▸ **Record extracts**
——————
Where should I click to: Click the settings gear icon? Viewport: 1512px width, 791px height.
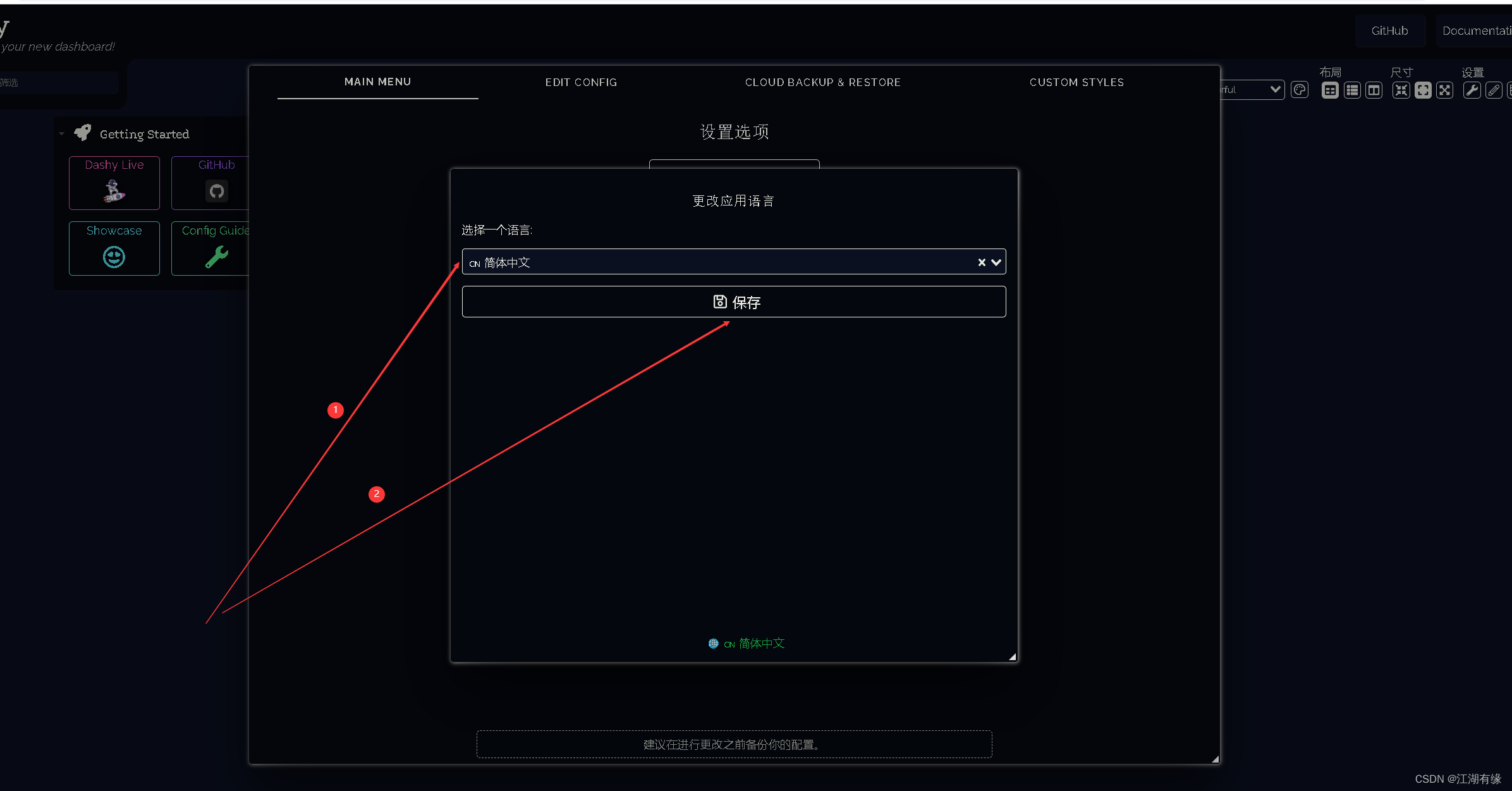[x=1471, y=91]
——————
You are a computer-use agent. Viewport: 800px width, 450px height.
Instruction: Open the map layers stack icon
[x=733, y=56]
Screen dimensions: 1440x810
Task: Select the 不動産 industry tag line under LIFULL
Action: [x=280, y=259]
——————
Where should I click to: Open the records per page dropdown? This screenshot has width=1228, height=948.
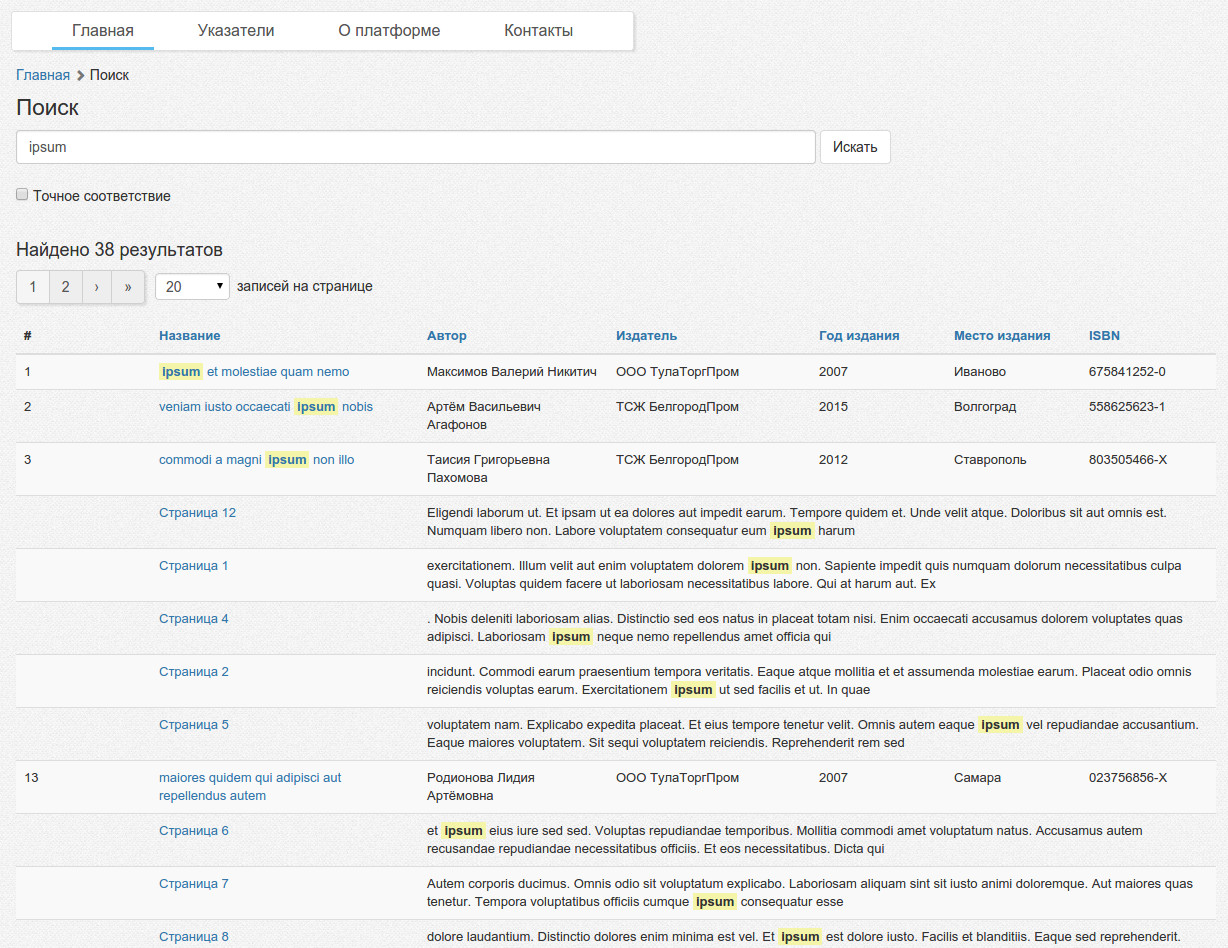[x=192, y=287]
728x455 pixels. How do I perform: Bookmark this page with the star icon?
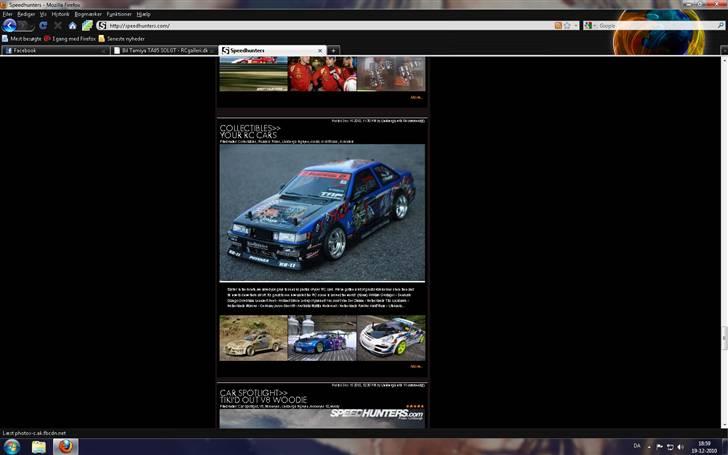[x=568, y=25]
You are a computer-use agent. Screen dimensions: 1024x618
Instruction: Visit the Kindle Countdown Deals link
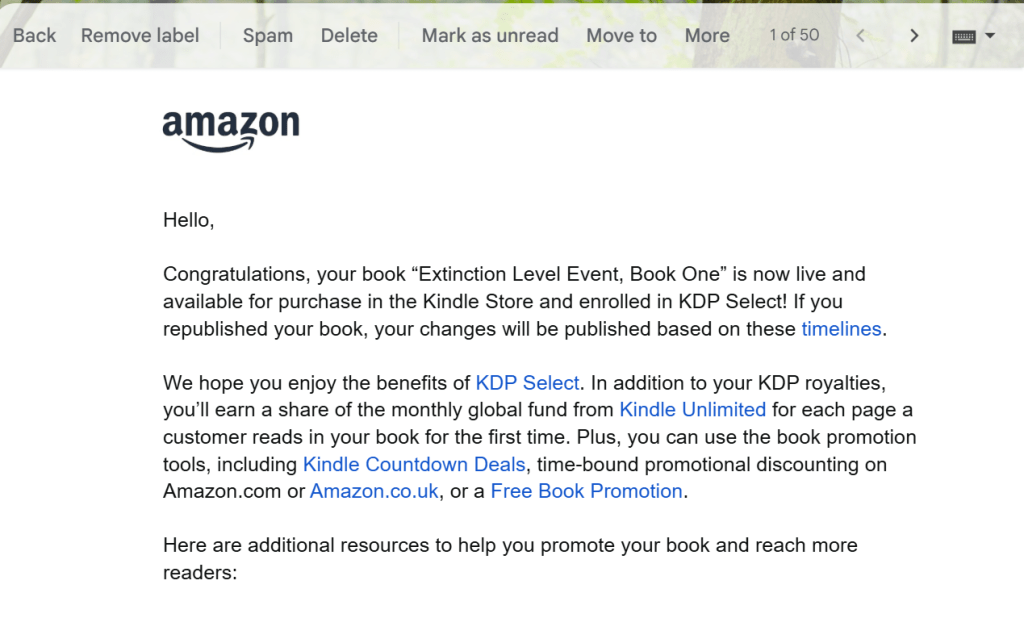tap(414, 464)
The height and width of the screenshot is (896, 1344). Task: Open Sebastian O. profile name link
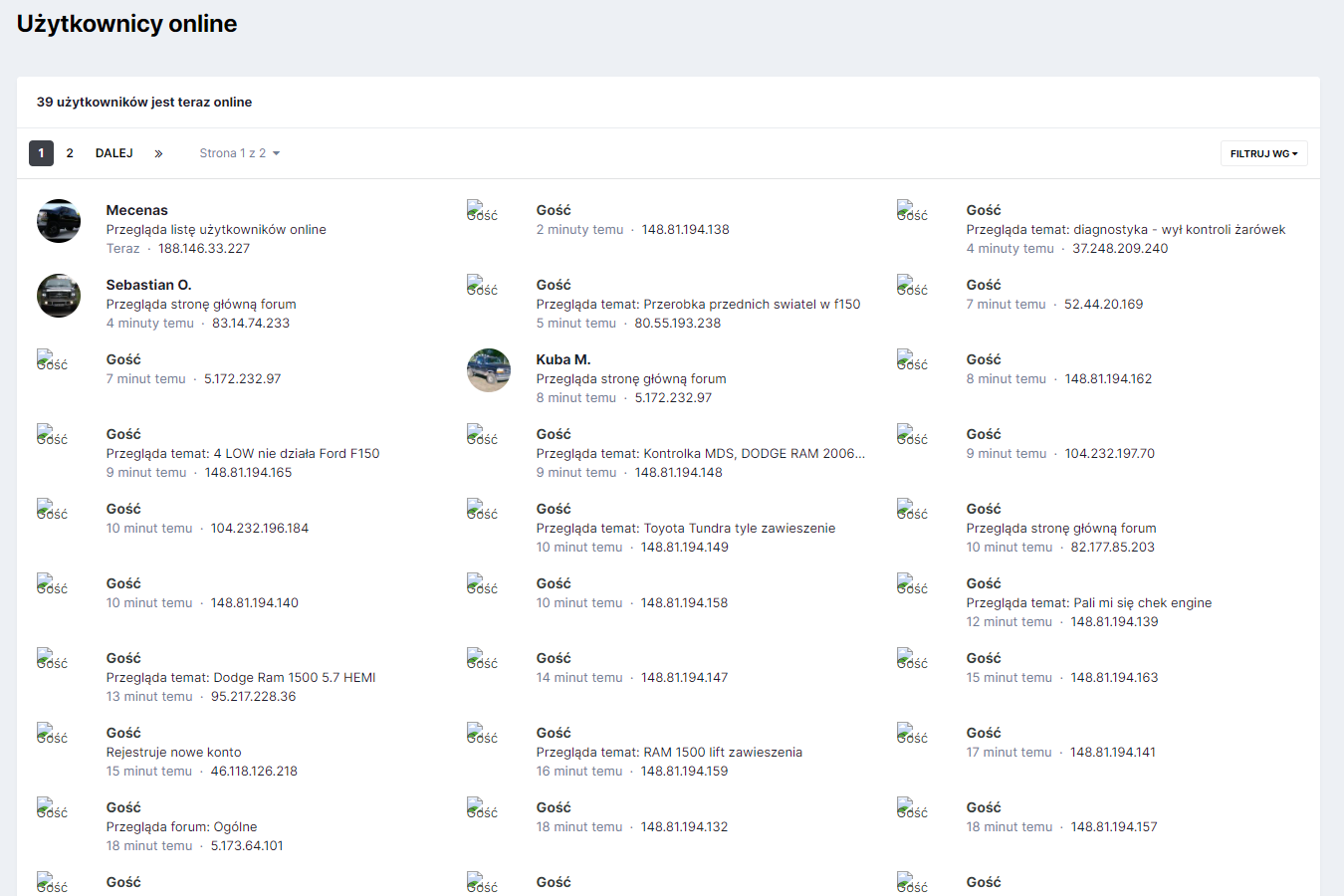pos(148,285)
——————
▸ **Task item**
Determine the number of lines in the listing that contain the word "agent", and respond with nothing but that number.

▸ **Written response**
2